Man kann jedoch, um eine vaterfreundlichere Lösung zu erzielen, von den arbeitsrechtlichen Bestimmungen über den Vaterschaftsurlaub des Obligationenrechts und auch von jenen über die Höhe der Entschädigung des Erwerbsersatzgesetzes abweichen, indem man in einem Einzel- oder Gesamtarbeitsvertrag begünstigende Bestimmungen sowohl bezüglich der Dauer wie auch der Höhe der Entschädigung trifft. In einer solchen Konstellation besteht keine Anspruchskonkurrenz zwischen dem gesetzlichen Anspruch und jenem aus der EAV-/GAV-Regelung, da Letztere nach dem Günstigkeitsprinzip Bestand haben, soweit sie für den Arbeitnehmer günstiger sind, als das Gesetz. Im GAV für Baukader wurde aber keine solche Regelung getroffen. Auch der LMV für das schweizerische Bauhauptgewerbe sieht eine solche Lösung vor.
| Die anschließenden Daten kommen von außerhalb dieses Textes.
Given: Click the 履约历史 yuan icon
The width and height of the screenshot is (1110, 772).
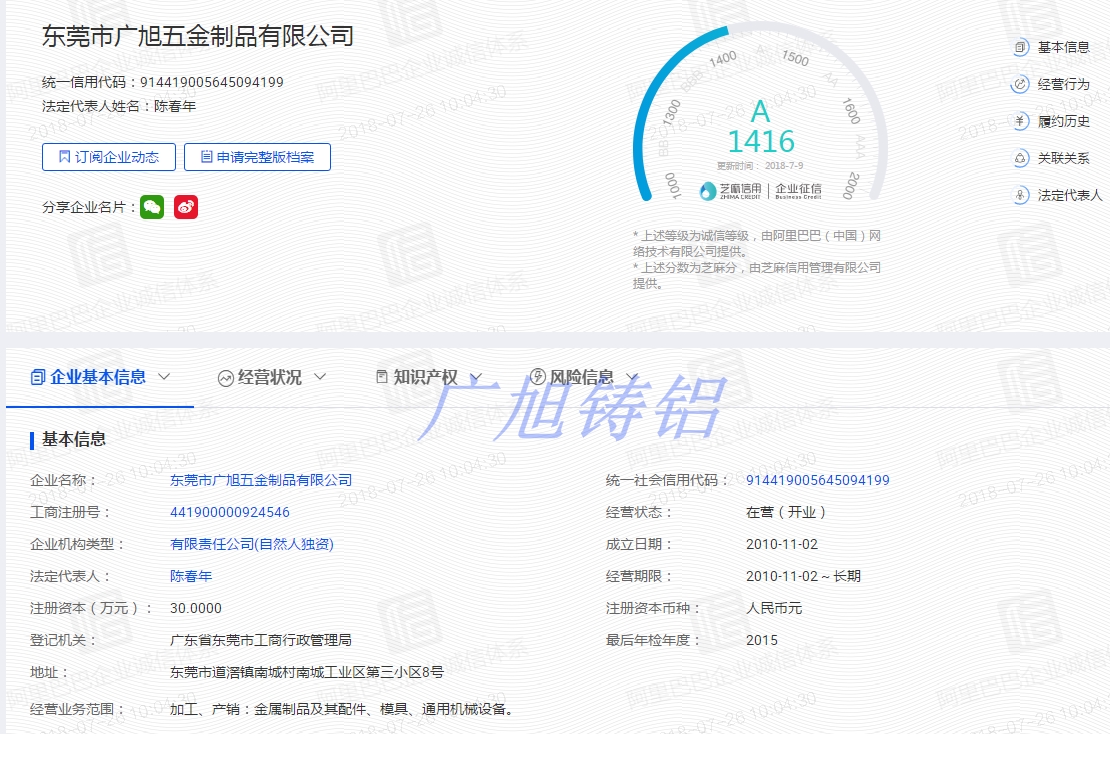Looking at the screenshot, I should tap(1020, 121).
Fazit: Poliere und Werkmeister haben weder gestützt auf die arbeitsrechtlichen Bestimmungen des Obligationenrechts noch auf die Bestimmungen des Erwerbsersatzgesetzes betreffend die Höhe der Entschädigung noch unter dem derzeit geltenden GAV oder LMV während des Vaterschaftsurlaubs einen Anspruch auf die Entrichtung des vollen Lohnes. Auch eine Analogie zum Mutterschaftsurlaub lässt sich kaum begründen und rechtfertigen. Allerdings besteht die Möglichkeit den Vater in Bezug auf die Dauer seines Urlaubs und die Höhe der Entschädigung während dieses Urlaubs in einem Einzelarbeitsvertrag zu begünstigen.